Der am 8. November 2006 vorgelegte Fortschrittsbericht der Europäischen Kommis­sion fällt nicht wesentlich besser aus. Weiterhin finden Folter außerhalb von Gefäng­nissen sowie Menschenrechtsverletzungen insbesondere im Südosten des Landes statt. Es gibt Berichte über Fälle von Misshandlungen durch Gefängnispersonal. Mei­nungsfreiheit nach europäischen Standards ist mit dem bestehenden Gesetzesrahmen nicht garantiert. Auf nach wie vor mangelnde Unabhängigkeit der Justiz wird hinge­wiesen. Nicht-moslemische Religionsgemeinschaften haben noch immer keine Rechts­persönlichkeit und sind weiter mit Einschränkungen bei den Eigentumsrechten konfrontiert. Zu keinen besseren Ergebnissen kam der Fortschrittsbericht vom Novem­ber 2007, der weiterhin bestehende Defiziten unter anderem im Bereich der Minder­heitsrechte, im Bereich der Rechte von Kindern und Frauen, fehlende politische Refor­men sowie Probleme der Korruption in den Vordergrund der Kritik stellte.

Auf Grundlage des Fortschrittsberichts 2008, der im übrigen angesichts des Reform­stillstandes in der Türkei bzw. Rückschritts in vielen Bereichen diese Bezeichnung wohl schwerlich verdient, beschloss zuletzt am 12. März 2009 das Europäische Parlament eine Entschließung, in welcher man insbesondere besorgt ist, dass in der Türkei wäh­rend drei aufeinanderfolgenden Jahren eine kontinuierliche Verlangsamung des Reformprozesses zu verzeichnen sei, in welchem man bedauert, dass die umfas­senden Reformen der Verfassung in einem Streit über das Kopftuch endeten und zu einer weiteren Polarisierung der Gesellschaft führten. Darüber wird kritisiert, dass die türkische Regierung keine Strategie zur Bekämpfung der Korruption vorlegte, dass die Meinungs- und Pressefreiheit noch immer nicht vollständig geschützt sind und es die Justiz unterlässt, die wachsende Zahl der Fälle von Folter und Misshandlungen zu verfolgen.

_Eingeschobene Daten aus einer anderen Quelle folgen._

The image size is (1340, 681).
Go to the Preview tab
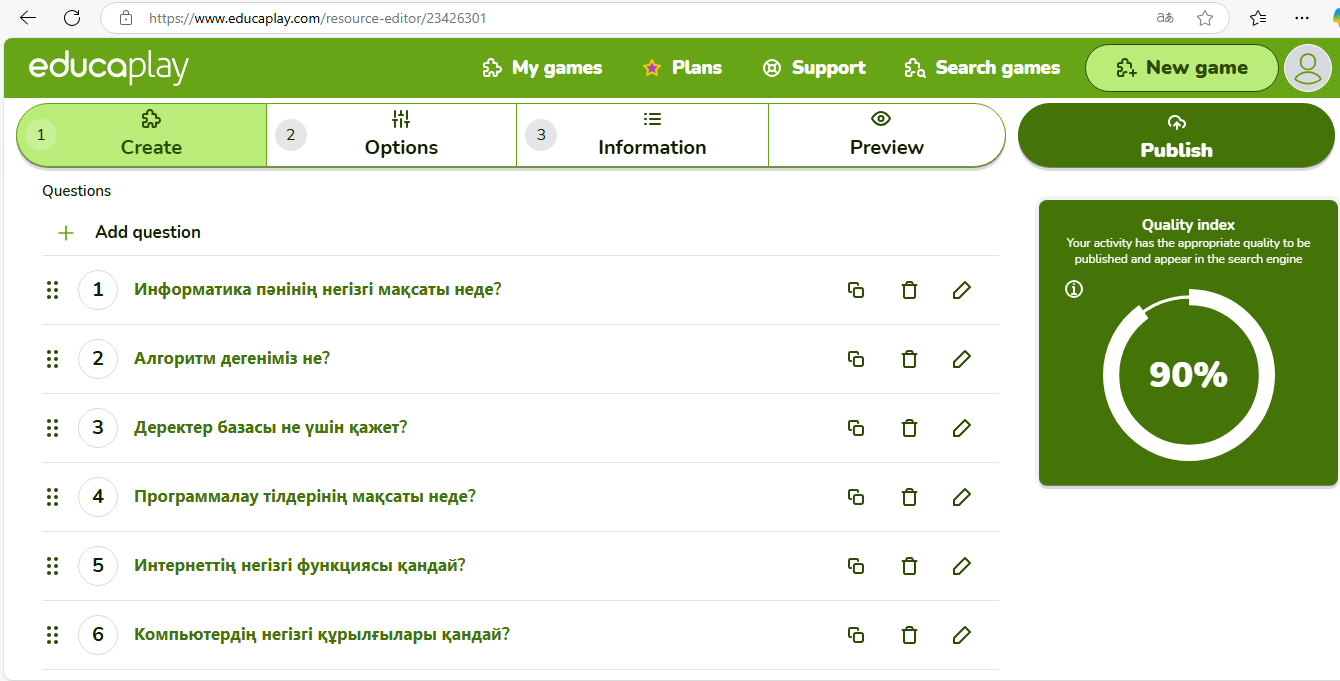pos(886,135)
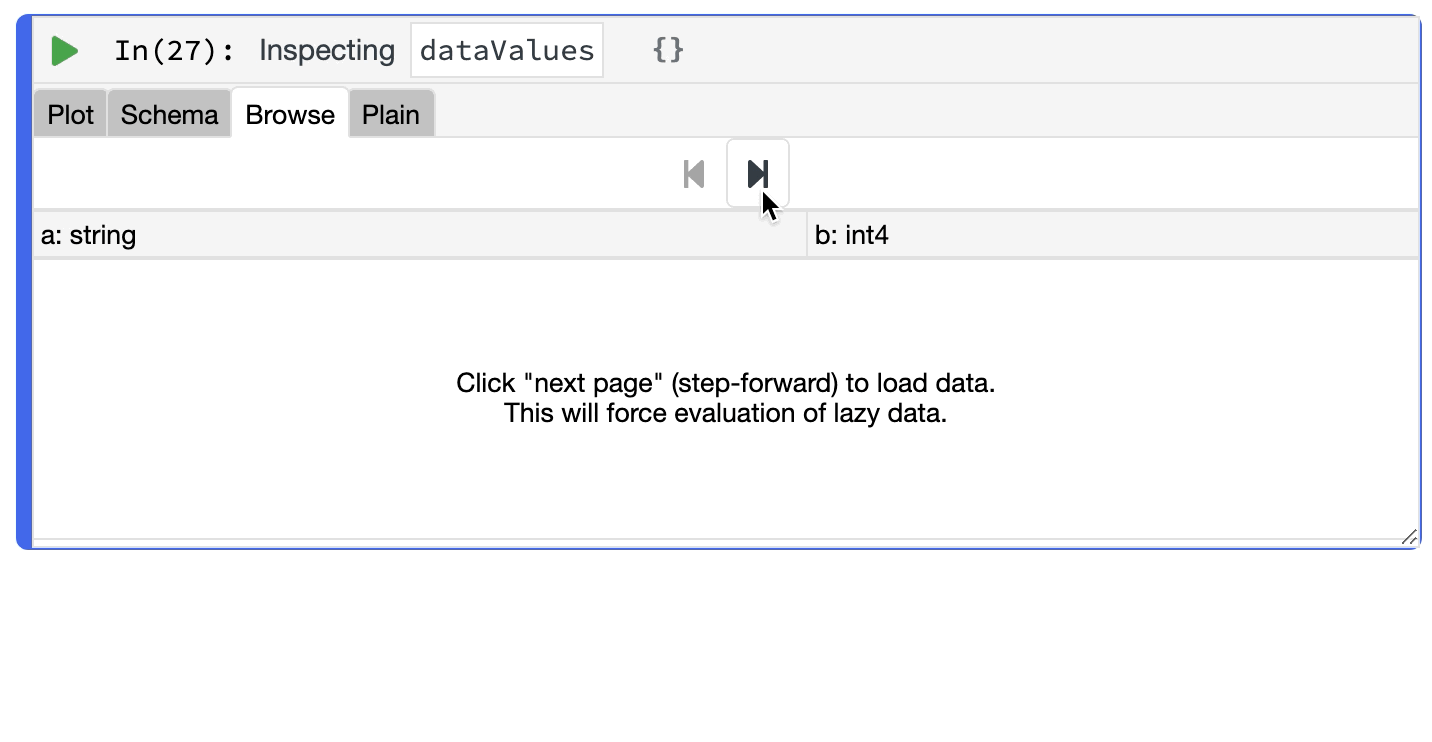Screen dimensions: 1432x742
Task: Open the Schema tab
Action: tap(169, 115)
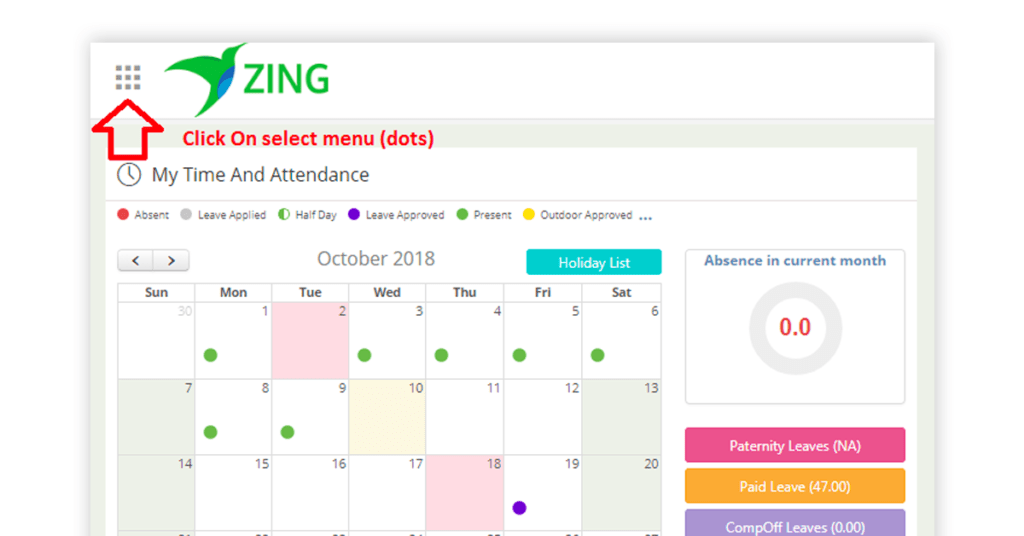Select the purple leave dot on October 19

(x=519, y=507)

Die einzig richtigen Schlüsse aus dieser Zustandsbeschreibung der Türkei ziehend haben nunmehr der französische Staatspräsident Sarkozy sowie seine Amtskollegin Bundeskanzlerin Merkel die verbale Notbremse gezogen und sich einmal mehr gegen eine EU-Mitgliedschaft der Türkei ausgesprochen. „Wir brauchen ein gut organisiertes Europa. Das heißt aber auch, dass wir uns nicht grenzenlos erweitern können. Wir sollten der Türkei nicht weiter leere Versprechungen machen,“ so Sarkozy kürzlich in einem Interview mit der „Bild am Sonntag.“

Genau in diese Richtung stößt auch die deutsche Bundeskanzlerin, die mit den Worten, „Es macht keinen Sinn, wenn die EU um immer mehr Mitglieder erweitert werde, aber nicht mehr handlungsfähig ist,“ ihre ablehnende Haltung gegenüber einem Beitritt der Türkei zur Europäischen Union klar zum Ausdruck brachte, und sich für eine privilegierte Partnerschaft der EU mit Ankara statt einer Vollmitgliedschaft in der Europäischen Union aussprach.

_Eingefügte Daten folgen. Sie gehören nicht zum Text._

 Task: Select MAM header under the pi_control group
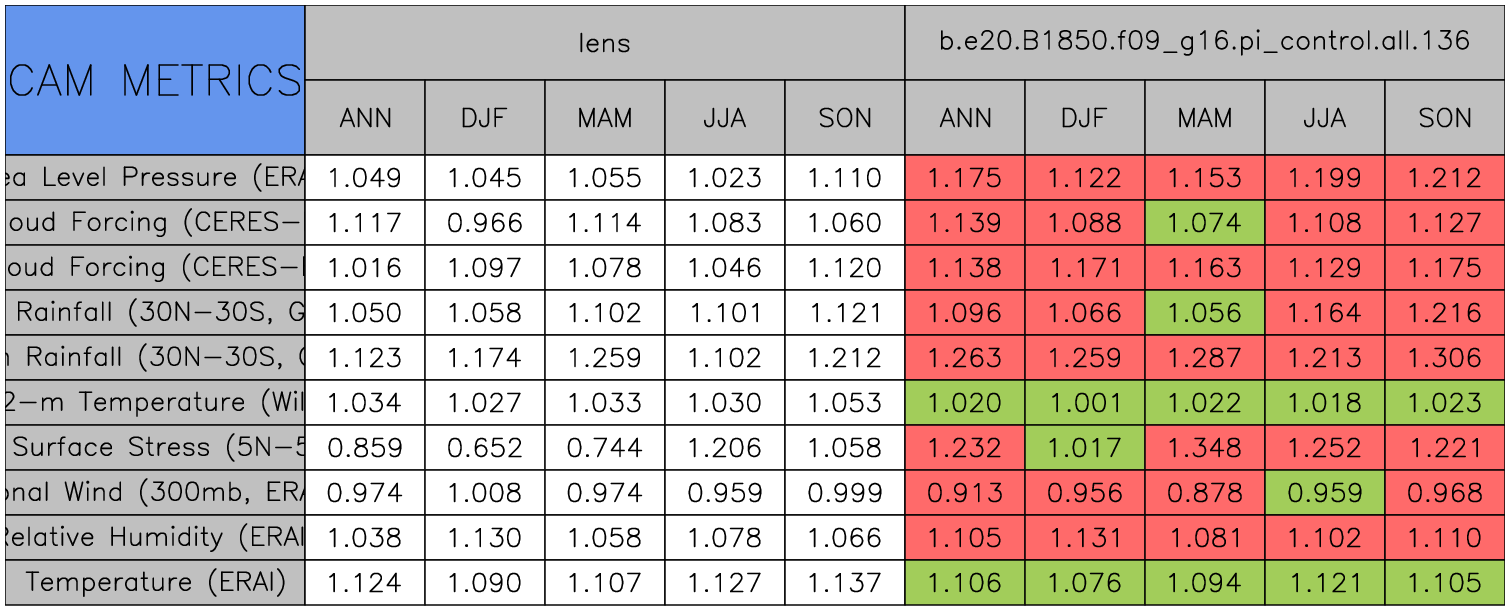(x=1204, y=118)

Vor diesem Hintergrund ist es mehr als unverständlich, dass die österreichische Bun­desregierung sich nicht für einen Abbruch der Beitrittsverhandlungen mit der Türkei ausspricht und damit offensichtlich einen Vollbeitritt der Türkei zur Europäischen Union weiterhin unterstützt.

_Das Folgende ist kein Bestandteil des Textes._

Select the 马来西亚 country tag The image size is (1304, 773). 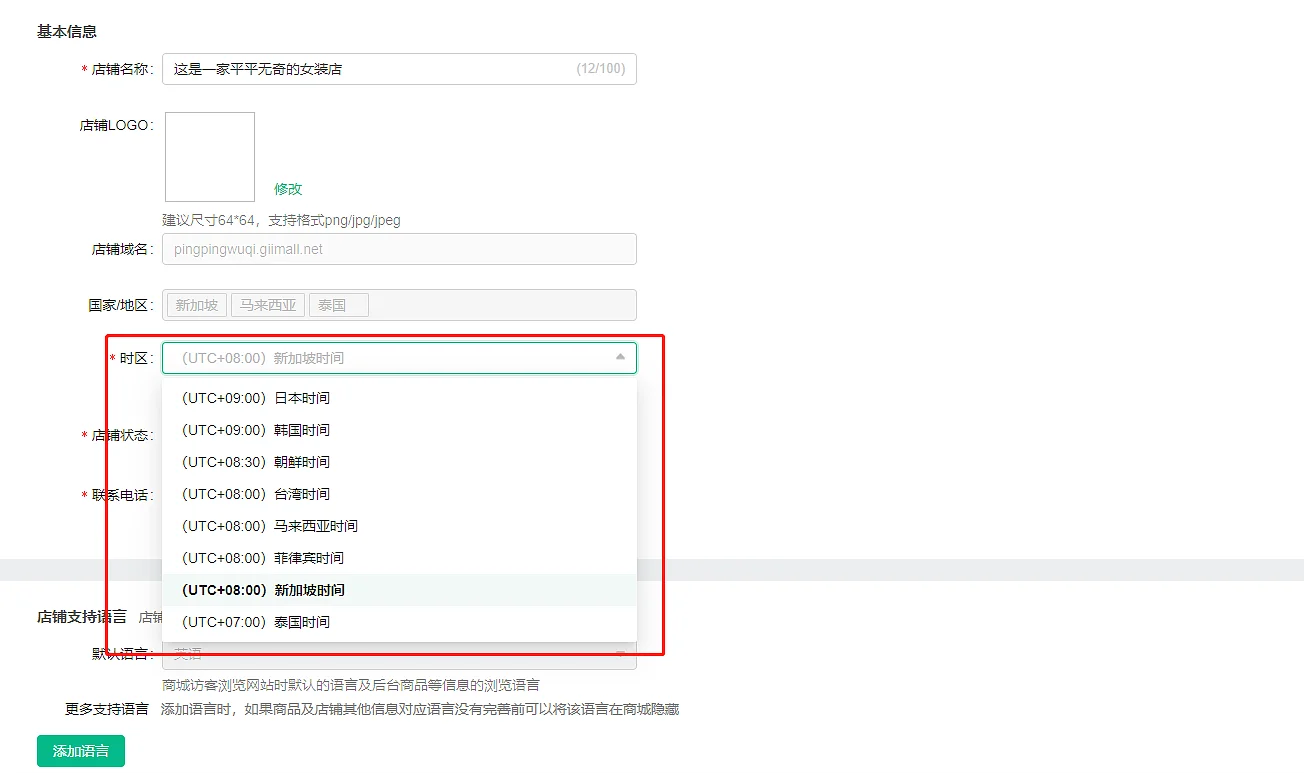[x=268, y=305]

Vor dem Hintergrund der dargelegten Fakten wären jedoch anstelle von Beitritts­verhandlungen mit der Türkei, die umgehend abzubrechen sind, Verhandlungen mit der Zielrichtung einer primärrechtlich verankerten verstärkten Zusammenarbeit in Form einer privilegierten Partnerschaft mit der Türkei der einzig vertretbare und damit ehrlichere Weg.